Alice's Adventure in Wonderland


Alices Adventures in Wonderland

That was weird.

I can't figure out why this is on a must read list or why it's a celebrated children's book or why it was even written.  I'm pretty sure there was no plot flow.  Characters just popped in the story and when you figured out who they were they left and somebody else appeared.  I'm going to go read some notes on this book and come back...

Okay, back: apparently some reverend who wrote under the name of Lewis Carroll made this story up for three girls while on a boating trip in the 1850's.  Alice was one of the girls; she asked the story be written down and became the namesake of the book.  The characters evidently represent people in her life (although I have no clue how a blind reader can fully understand all the different characters).  Carroll was a mathematician and so the book toys with mathematics and logic throughout.  This is quite obvious but still quite weird in the story.

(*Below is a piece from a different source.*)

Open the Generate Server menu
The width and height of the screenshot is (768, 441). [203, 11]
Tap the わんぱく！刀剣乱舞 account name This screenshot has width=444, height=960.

I also came across notes that believe Carroll was clearly high while writing this book and this explains all the bizarre episodes.

I believe the basis of the story is living in a child's imagination.  At the end of the book Alice is woken up from a dream by her older sister who longingly wishes to live like Alice does.  Frequently the book references Alice being able to believe anything in this place; coupled with the closing paragraph this means anything can happen in her imagination.  I've always enjoyed the power of imagination - it's free and boundless, but I'm not sure it makes a great setting for a novel.

The part I enjoyed of the book is the unadulterated innocence of a child's mind.  Alice is in part able to believe all of these things in her imagination because she has not become limited by reality.  In Jesus' ministry he said, "whoever does not receive the Kingdom of God like a child shall not enter it" (Luke 18:17).  We must believe in the power of God with the limitless view of a child accept his greatness.  This does not mean that children are easily deceived; rather, that God is infinite and our minds have become trained to a limited reality.  As seen in Alice, it is children who can allow an infinite God - one that can do more than we can possibly imagine because He was powers that we cannot feign believe exist.